The digital works of art follow in much the same was as my painting practice, wherein the episode becomes the focus for evaluation and exhibition.  This is most evident in my sound art where I combine numerous layers of field-recorded and digitally manipulated and synthesized sounds into complex compositions. Even with these works of art, the layers are added, removed, abstracted, pushed and pulled, all in an effort to reveal isolated moments within a seeming cacophony.  It is my hope that the episode—the individual moment of hearing parts within a whole—pushes the audience to deeper moment of listening.

Bio

Dr. Vaughn Whitney Garland is a Richmond-based independent curator and sound artist.  He received a Ph.D. from Virginia Commonwealth University’s interdisciplinary Media, Art and Text (MATX) program and an M.F.A from VCU’s Painting and Printmaking program. 

Garland has held positions in many of Richmond non-profit arts and cultural organizations and has curated, co-founded, and co-organized several public art and sculpture exhibitions including: The Richmond Outdoor Sculpture Exhibition in 2005 and 2006; 1708 Gallery’s inaugural Inlight; and the 2013 and 2016 RVA Street Art Festivals.  Garland has served as Chair of the Richmond Public Art Commission, Chair of 1708’s Exhibition Committee and Richmond’s Urban Design Commission.  

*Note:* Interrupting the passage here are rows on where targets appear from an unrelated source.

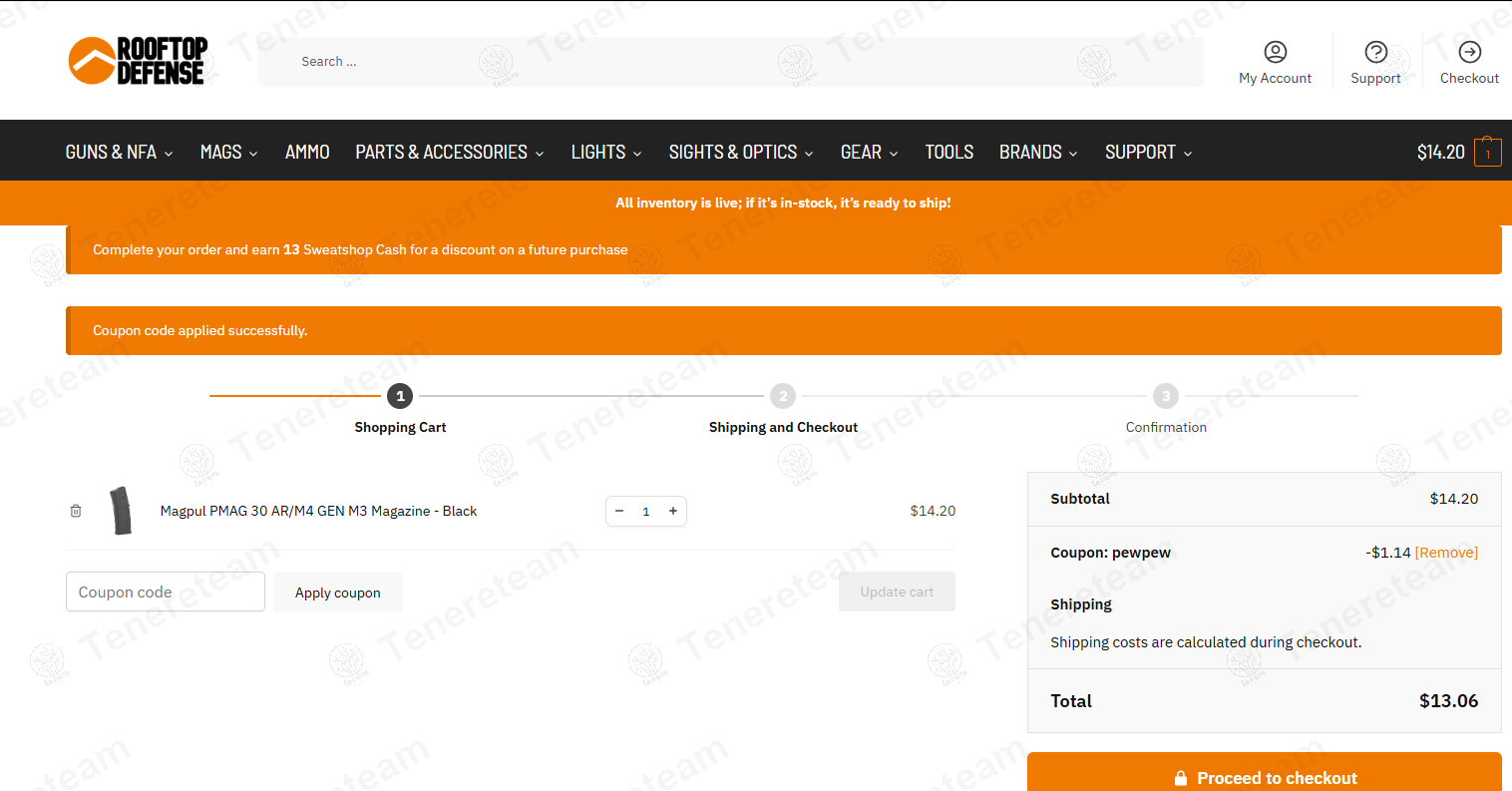The height and width of the screenshot is (791, 1512).
Task: Click into the Coupon code field
Action: pos(166,592)
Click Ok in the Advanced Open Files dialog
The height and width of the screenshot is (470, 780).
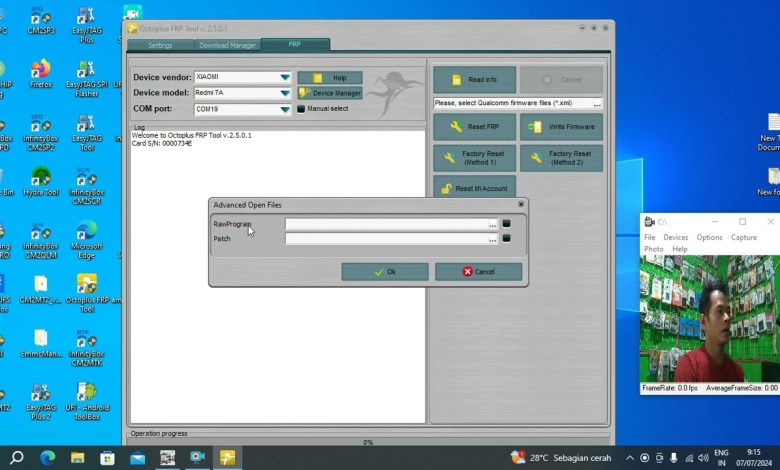pos(384,272)
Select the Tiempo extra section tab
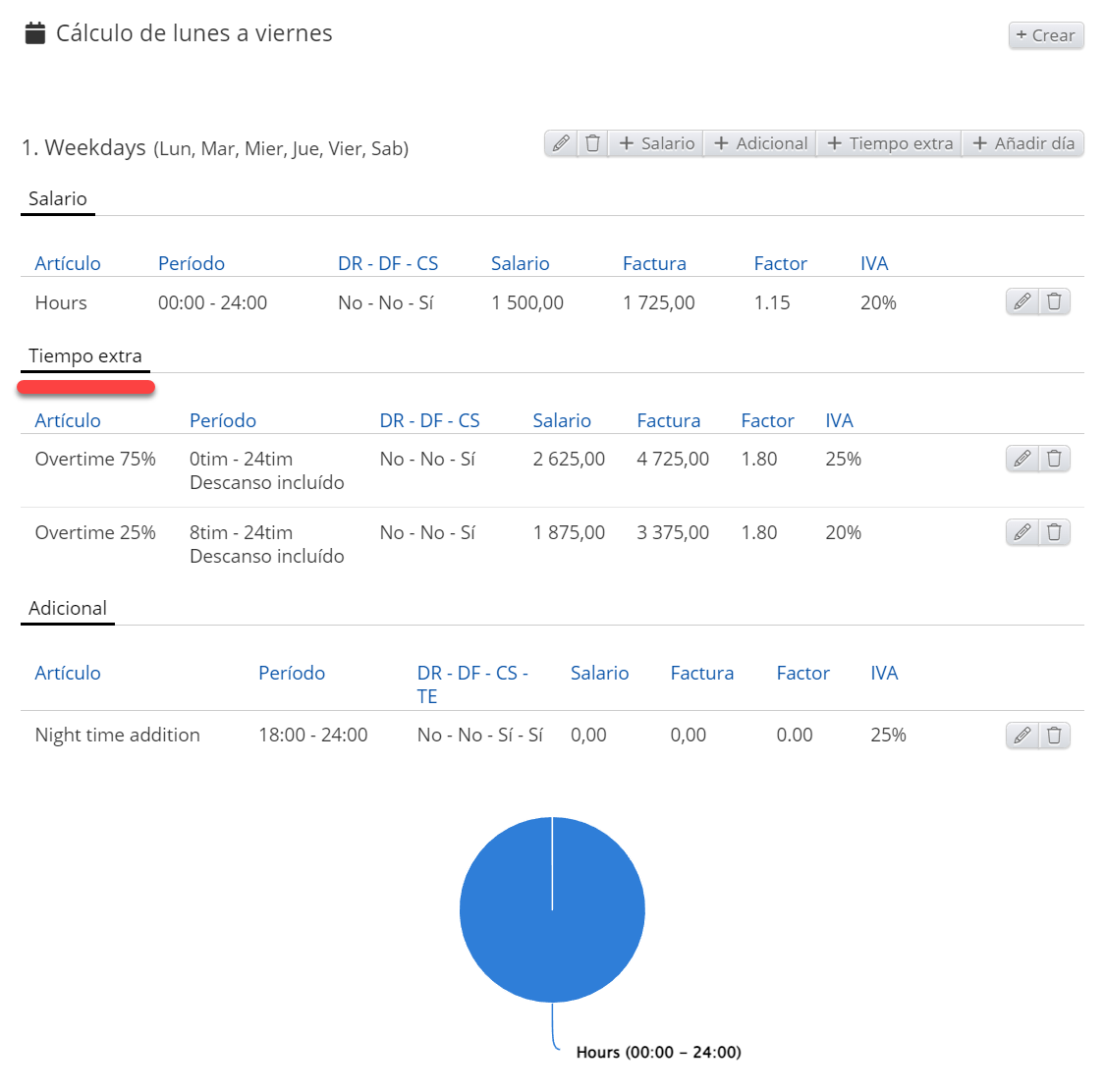 [85, 356]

During the 2013 RVA Street Art Festival, Garland curated Driving Richmond, a multi-media documentary exhibition that garnered regional and national attention. He is now working a series of sound installations, web archives and audio tours in and around Richmond. Current projects include: collecting field recordings from Virginia’s historic Route 5; documenting stories from Richmond’s Church Hill neighborhood; developing a commissioned audio tour for the James River Park System; documenting Richmond's Latino community and constructing an audio tour of Richmond’s Slave Trail.